Una sola hipoteca puede terminar desencadenando varias operaciones inmobiliarias.

Ese movimiento genera actividad para inmobiliarias, escribanos, bancos, desarrolladores, arquitectos, constructoras, proveedores y trabajadores vinculados directa o indirectamente con el sector.

Por eso el crédito hipotecario no es solamente una herramienta para comprar viviendas. Es un multiplicador de actividad económica.

Construir para una Argentina más amplia

Hoy existe otro problema.

Sin crédito hipotecario masivo, los desarrolladores tenemos incentivos para construir principalmente para el segmento de la población que ya posee capital suficiente para comprar una propiedad.

Eso limita enormemente el mercado.

Con un sistema hipotecario profundo, el potencial comprador deja de ser solamente quien tiene USD 100.000, USD 200.000 o USD 300.000 disponibles.

Una familia de clase media con ingresos estables también puede transformarse en compradora porque puede pagar una propiedad durante 20 o 30 años.

Y eso cambia también lo que construimos los desarrolladores.

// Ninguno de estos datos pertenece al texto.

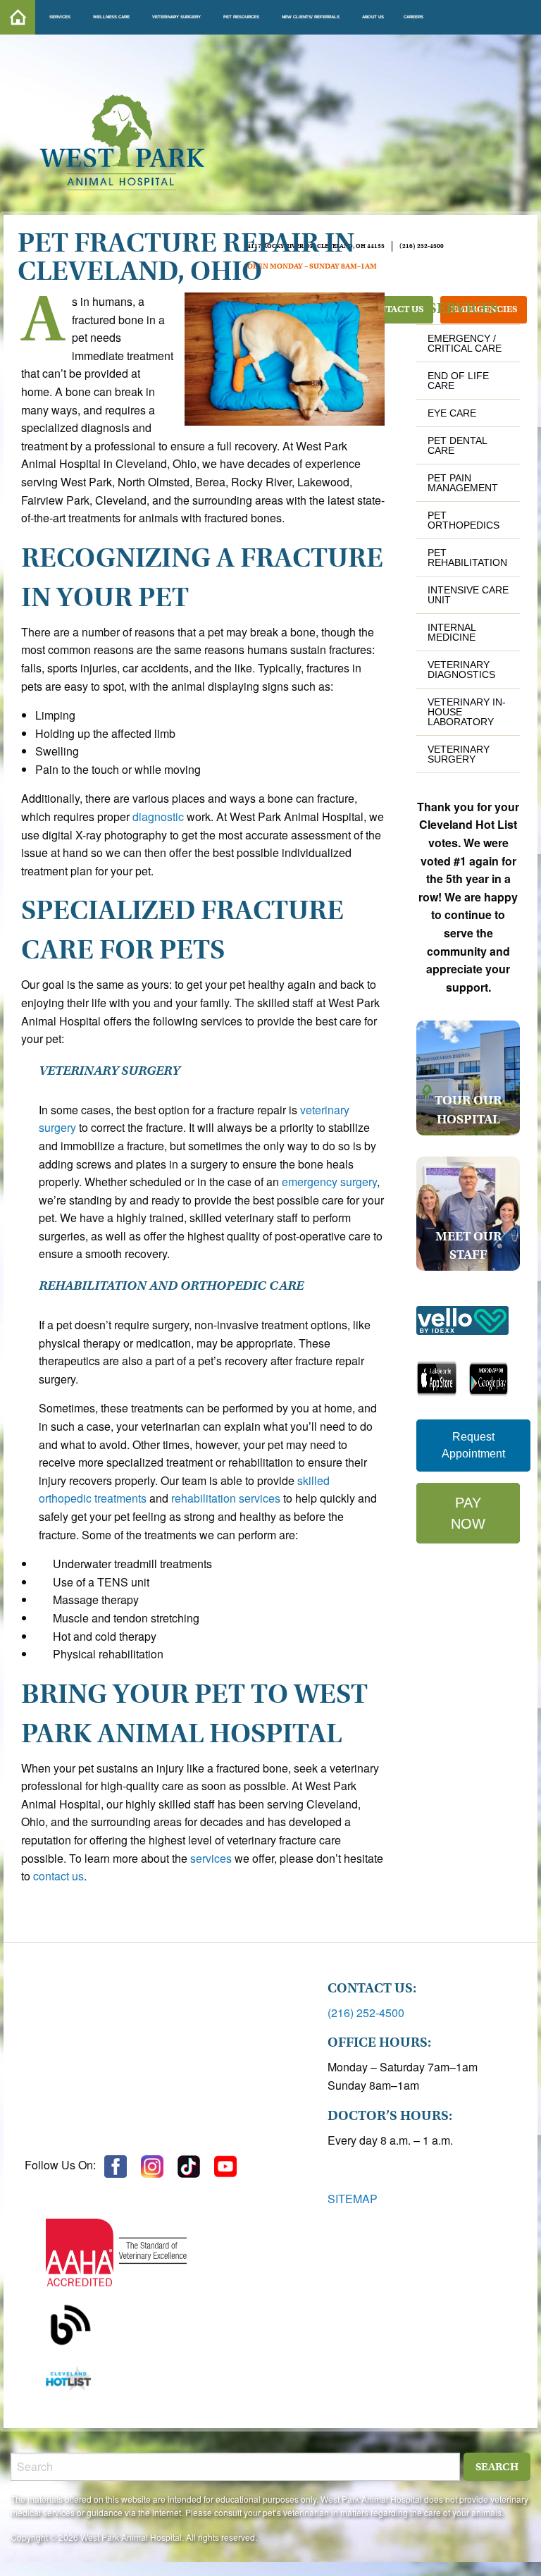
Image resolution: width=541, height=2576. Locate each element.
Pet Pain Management (463, 482)
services (211, 1858)
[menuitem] (17, 17)
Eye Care (452, 413)
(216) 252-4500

Podemos pasar de construir exclusivamente para quienes ya tienen capital a construir también para quienes tienen capacidad de pago.

Esa diferencia es enorme.

El crédito como herramienta de movilidad social

Finalmente, hay una dimensión que excede al mercado inmobiliario.

Para una familia de clase media, acceder a su primera vivienda puede representar uno de los principales procesos de acumulación patrimonial de su vida.

Por eso considero que desarrollar un mercado hipotecario sostenible debería ser una prioridad.

La estabilidad macroeconómica es el punto de partida. Pero después necesitamos avanzar sobre cuestiones concretas: reducir gradualmente los encajes cuando las condiciones lo permitan, desarrollar un verdadero mercado de securitización de hipotecas y aprovechar de manera prudente los depósitos en dólares para ampliar el financiamiento.

Si Argentina consigue combinar esas condiciones, el potencial es enorme.

No solamente porque se venderían y construirían más propiedades, sino porque millones de argentinos podrían volver a pensar que comprar su propia vivienda es una posibilidad real.